As a candidate, Friedman has posed an original solution to Glendale’s economic woes by recommending an arts district in the San Fernando Road corridor.
Some of her opponents have questioned whether the arts district would be the best option during a recession, and their concerns are valid. But on a board consisting largely of longtime incumbents, we believe fresh ideas are healthy for the city, and Friedman appears to be the challenger most likely to inspire positive change.
At the same time, we value experience on the dais, and Najarian and Quintero have proven themselves dedicated and capable leaders.
Najarian has served Glendale on the City Council, Housing Authority, Redevelopment Agency, Transportation and Parking Commission and college board, and his leadership on the Metropolitan Transit Authority could make him a valuable advocate for the city in years to come.

- [Information provided]:
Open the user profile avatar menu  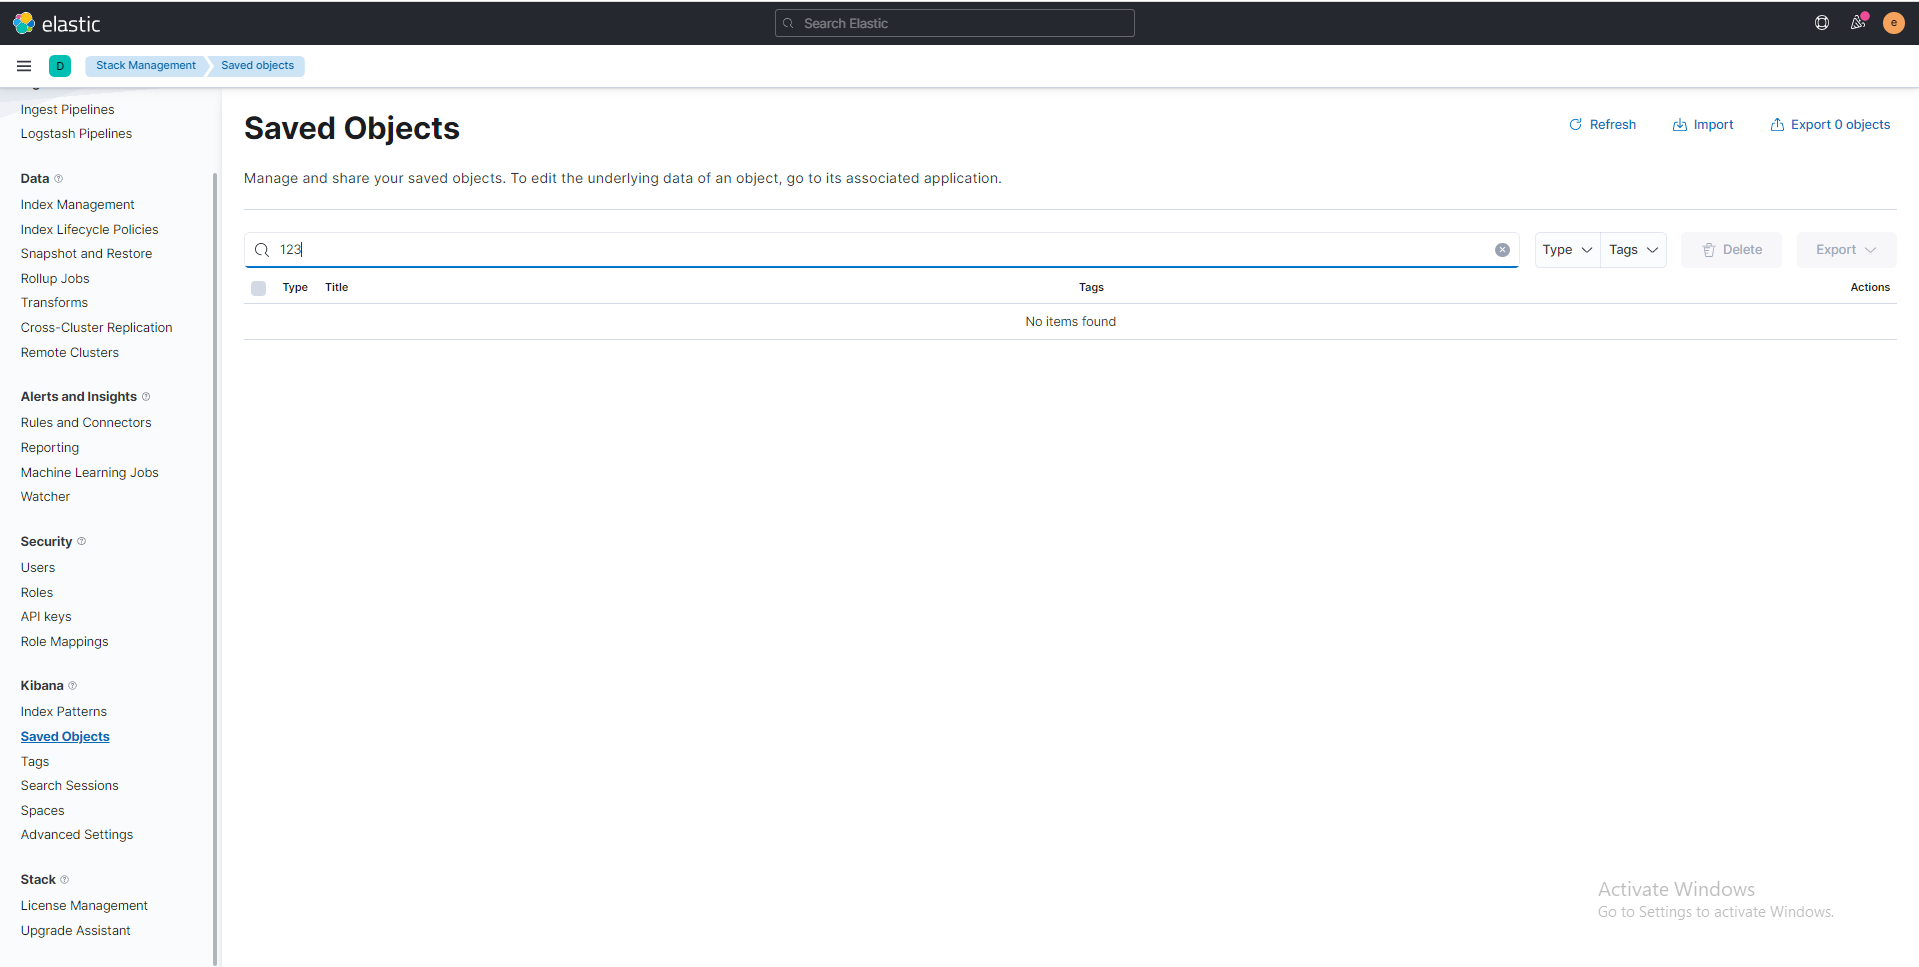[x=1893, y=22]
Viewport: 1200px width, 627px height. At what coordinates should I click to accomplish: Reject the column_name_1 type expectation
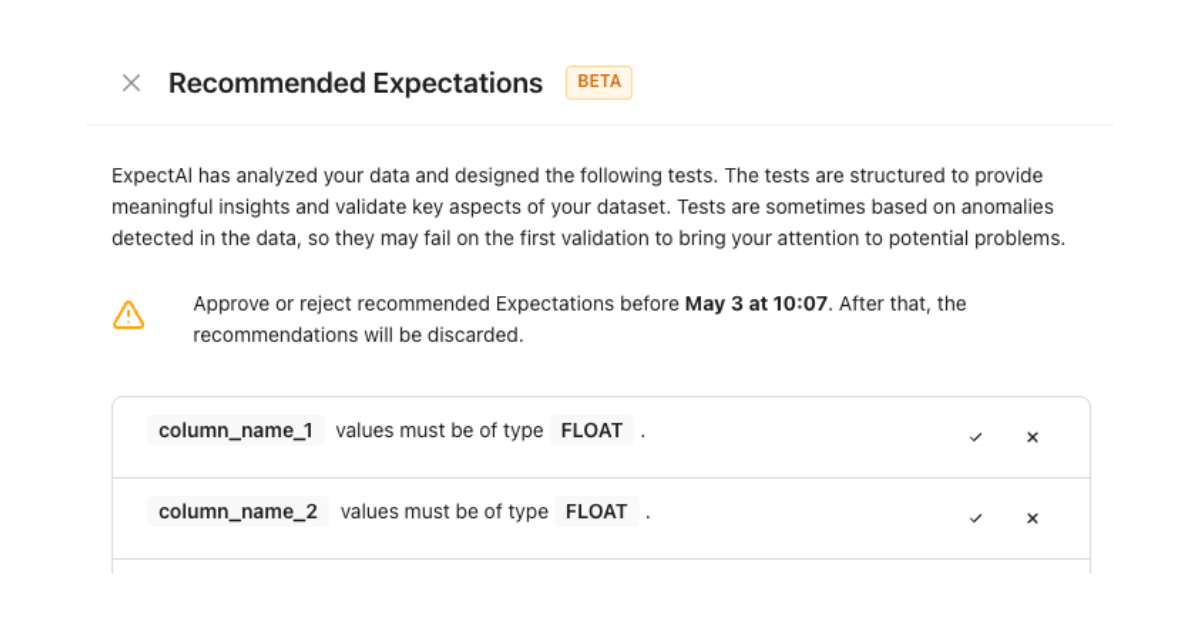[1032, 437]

- [Exercise set]:
(a) Edit the Glendale endorsement between "At the same" and "years to come.", inclusive, so that "dedicated" becomes "committed".
(b) Condense the paragraph of the Glendale endorsement that starts "Some of her opponents" into two shorter sentences that keep its main points.
(c) Write the next part of the Glendale endorsement, picking up after its last sentence.
The lines above stand apart from the Glendale endorsement.

- [Answers for the exercise]:
(a)
At the same time, we value experience on the dais, and Najarian and Quintero have proven themselves committed and capable leaders.
Najarian has served Glendale on the City Council, Housing Authority, Redevelopment Agency, Transportation and Parking Commission and college board, and his leadership on the Metropolitan Transit Authority could make him a valuable advocate for the city in years to come.

(b) Some opponents doubt that an arts district is the best choice during a recession, and that concern is valid. Still, fresh ideas are healthy for a board made up largely of longtime incumbents, and Friedman appears the challenger most likely to inspire positive change.

(c)
Quintero, too, has experience with a number of city boards and community organizations, and we applaud his desire to cut expenses through contract negotiations and combined departments rather than through layoffs.
Our endorsement for treasurer was an easy call, as Borucki, after 10 years at the helm of Glendale’s finances, has more than shown himself capable of guiding the city through a tough economic time. Also, the fact that Borucki announced plans to retire last fall, then ran again when he felt none of the other candidates had the right experience for the job, proved that he is more concerned with the city’s welfare than with his own well-deserved rest.